Prize Comics #7 (December 1940) “Frankenstein”, art by Dick Briefer
Prize was reinvented when Simon and Kirby arrived in 1947. Before long old titles were transformed (Headline comics went from action hero anthology to a crime comic), new titles added (Justice Traps the Guilty and Young Romance) and other old titles discontinued (Treasure and Wonderland Comics). Even Prize Comics was transformed into Prize Comics Western. The only original title that was unaffected by all of this was Frankenstein. This odd comic book did not belong in the horror genre but was actually a humor comic. Even more unusual was the fact that Frankenstein Comics was the work of a single artist, Dick Briefer (although he signed the initial issues as Frank N Stein).
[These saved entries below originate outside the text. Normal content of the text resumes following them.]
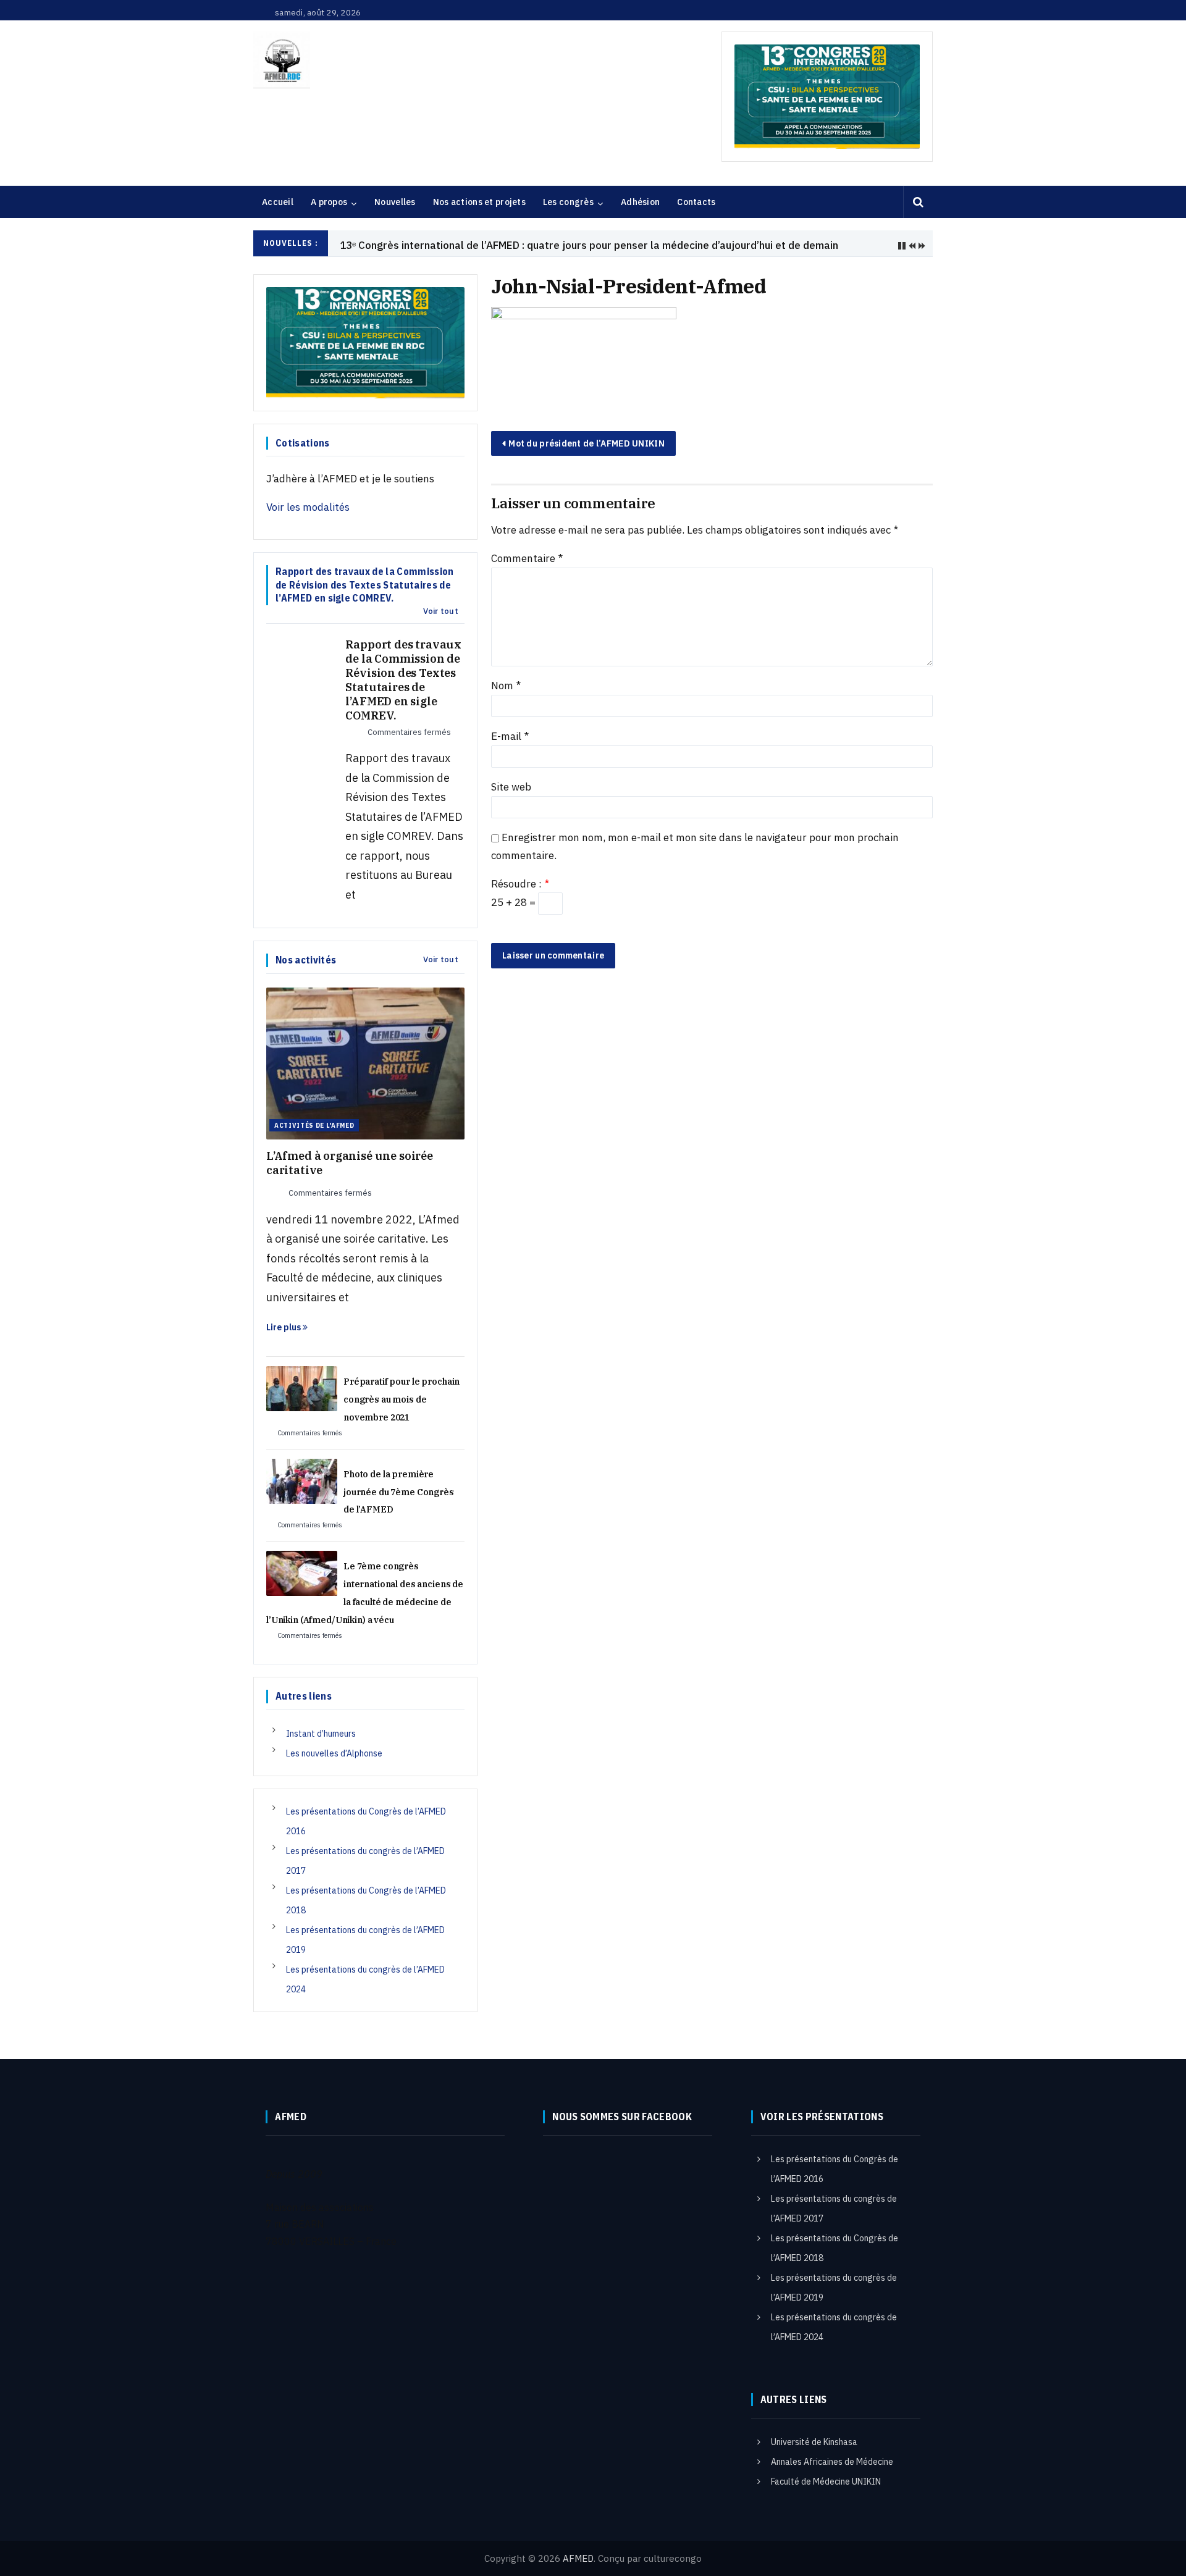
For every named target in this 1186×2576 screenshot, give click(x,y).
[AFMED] (281, 59)
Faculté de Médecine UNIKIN (826, 2481)
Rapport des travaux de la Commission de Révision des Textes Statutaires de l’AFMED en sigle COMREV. (403, 680)
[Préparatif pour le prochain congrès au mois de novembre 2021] (301, 1388)
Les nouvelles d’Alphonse (334, 1753)
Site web (511, 787)
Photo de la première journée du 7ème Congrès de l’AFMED (398, 1492)
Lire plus (284, 1327)
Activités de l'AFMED (314, 1125)
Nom (506, 685)
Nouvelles (395, 202)
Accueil (277, 202)
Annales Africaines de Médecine (832, 2461)
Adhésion (640, 202)
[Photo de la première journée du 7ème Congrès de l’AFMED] (301, 1480)
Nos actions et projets (479, 202)
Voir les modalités (308, 507)
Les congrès (568, 202)
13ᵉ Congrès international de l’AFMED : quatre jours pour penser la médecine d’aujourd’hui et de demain (589, 245)
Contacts (696, 202)
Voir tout (440, 611)
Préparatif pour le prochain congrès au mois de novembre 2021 (401, 1399)
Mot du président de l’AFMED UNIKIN (586, 443)
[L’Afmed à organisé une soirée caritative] (365, 1062)
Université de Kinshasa (814, 2442)
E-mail (510, 736)
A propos (329, 202)
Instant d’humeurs (321, 1733)
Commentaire (527, 558)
Prize Comics #7 (December 1940) “Frankenstein” page 7, art by Dick Briefer
But Briefer’s Frankenstein did not start out as humor, or even in its own title. The first appearance was in Prize Comics #7 (December 1940) and it was a true monster feature. The feature borrowed heavily from both the original novel by Mary Shelley and the Hollywood movie. On some occasions the monster seemed intelligent as in the novel and he seeks to take revenge on his creator for the dismal existence he, the monster, must endure. But his revenge does not consists of killing his creator instead the monster leaves him to live in order to see the suffering that his creation will inflict on mankind. Violence was not unusual this early in the golden age of comics but even so mayhem caused by the monster seems well above what typically occurred in comics. For instance, when the monster runs along a crowded Coney Island beach he literally leaves a trail of human victims.
Prize Comics #8 (January 1941) “Frankenstein” page 8, art by Dick Briefer
Dr. Frankenstein did try to fight back and destroy his creation, but to no avail of course. One attempt was to create Croco-Man however as seen above that was not successful either.
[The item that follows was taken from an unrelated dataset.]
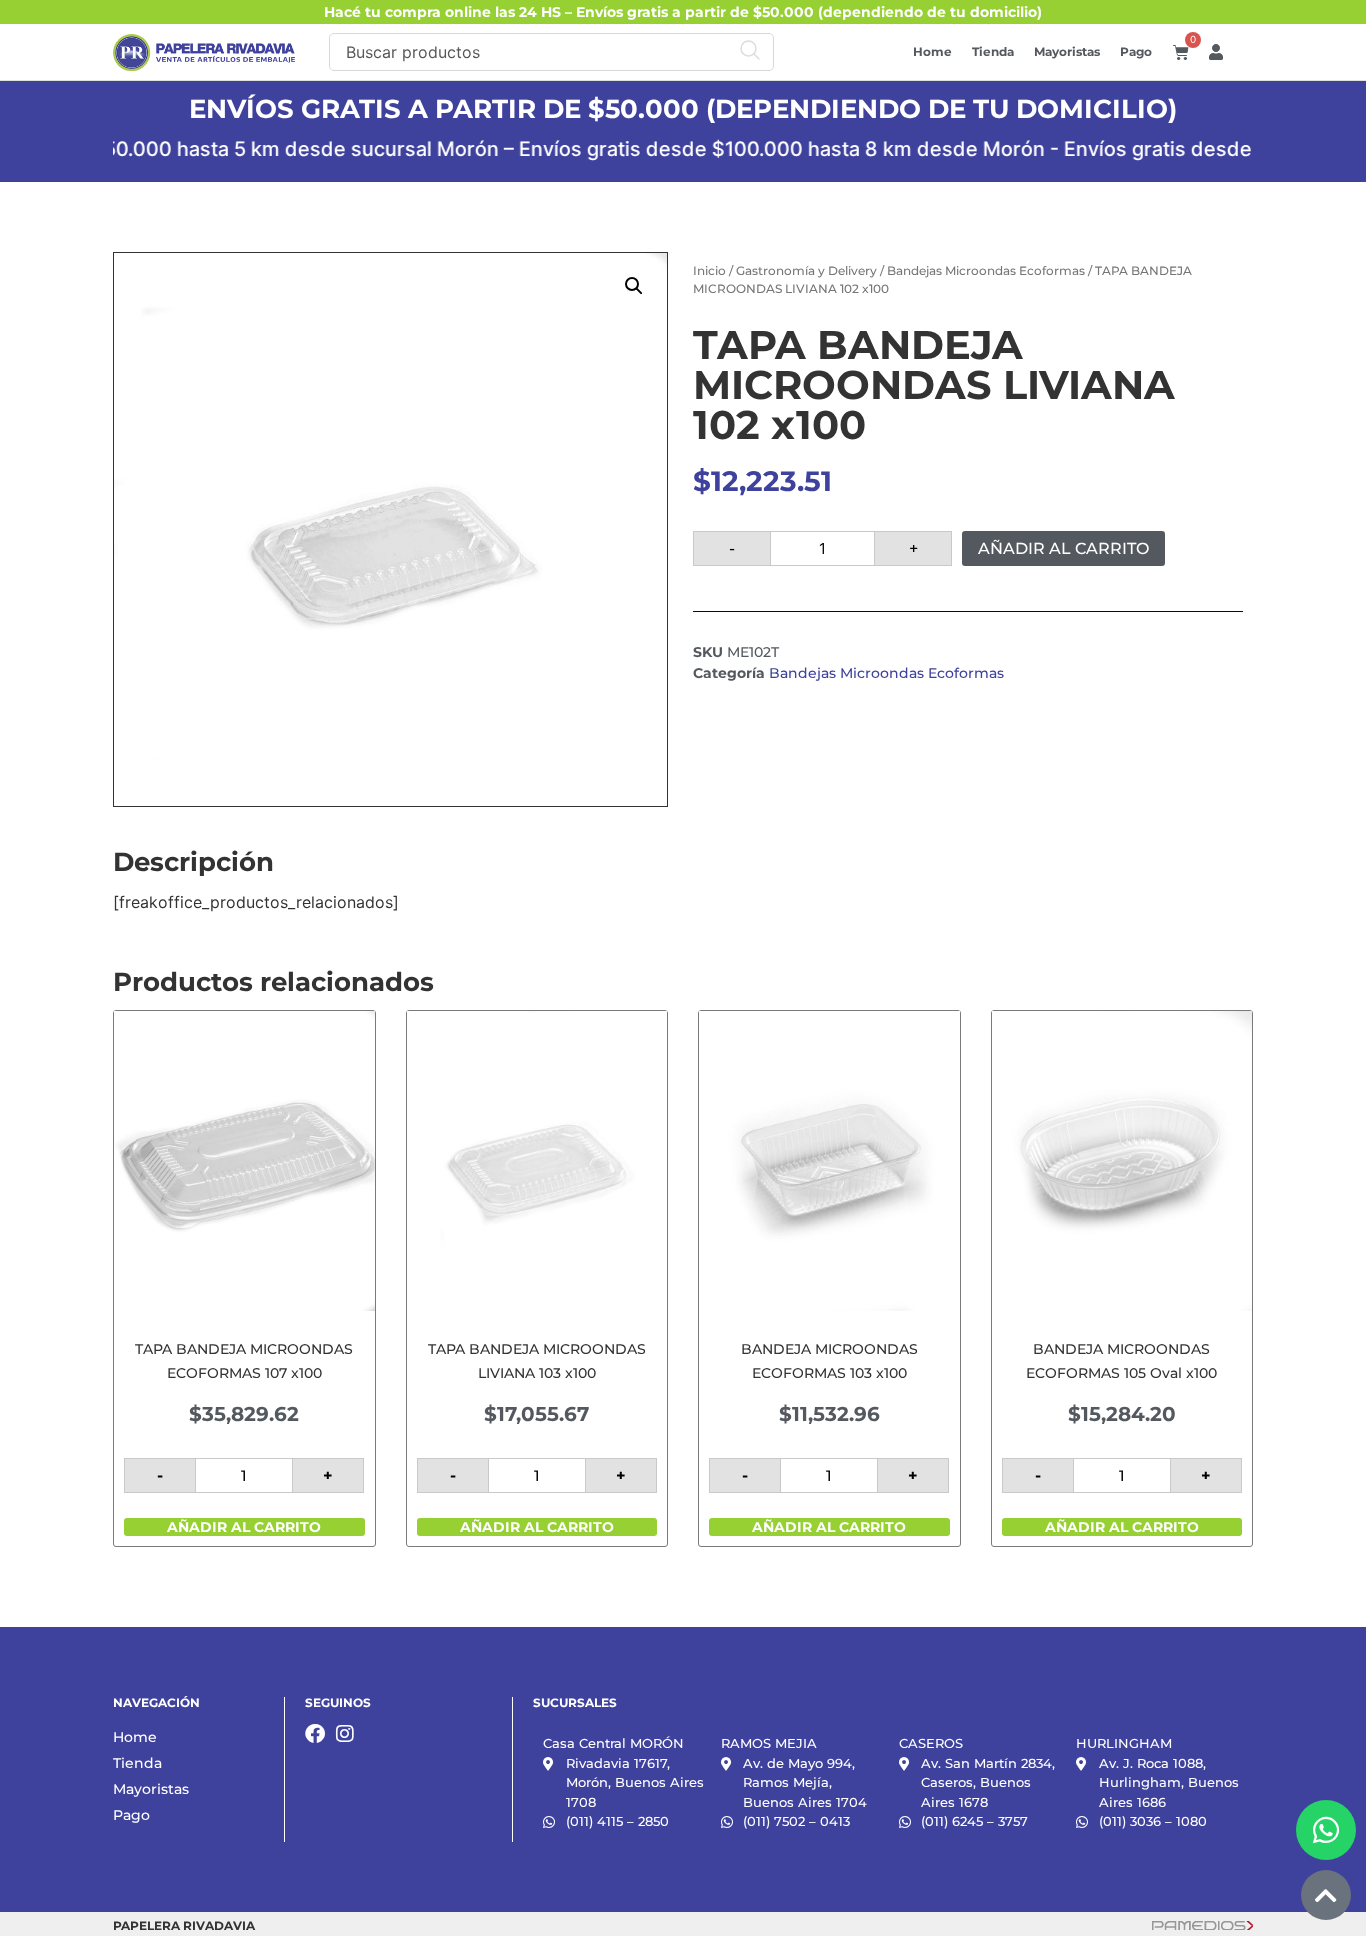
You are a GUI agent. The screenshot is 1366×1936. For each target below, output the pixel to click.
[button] (634, 286)
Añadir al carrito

Prize Comics #9 (February 1941) “Frankenstein”, art by Dick Briefer
Physically the comic book version of the monster resembles the movie version with the most glaring difference being the distorted and highly placed nose of Briefer’s monster. There are times that Briefer’s monster seems to share the movie version’s limited intelligence.
Frankenstein did not appear in Prize Comics #10 but reappeared in issue #11. However this time Dick Briefer would drop the humorous alias and sign with his true name. Frankenstein would appear in each issue of Prize Comics until PC #68 (after which the title became Prize Comics Western). Somewhere along the line Frankenstein went from a monster genre to humor and would get its own title in 1947. It was a long run from December 1940 to January 1949 (Frankenstein Comics #17). Frankenstein Comics would reboot and run from March 1952 to October 1954 and again Dick Briefer would provide the art. During all that time no other artist did a Frankenstein story for Prize. I do not know if that is a record but it sure is impressive.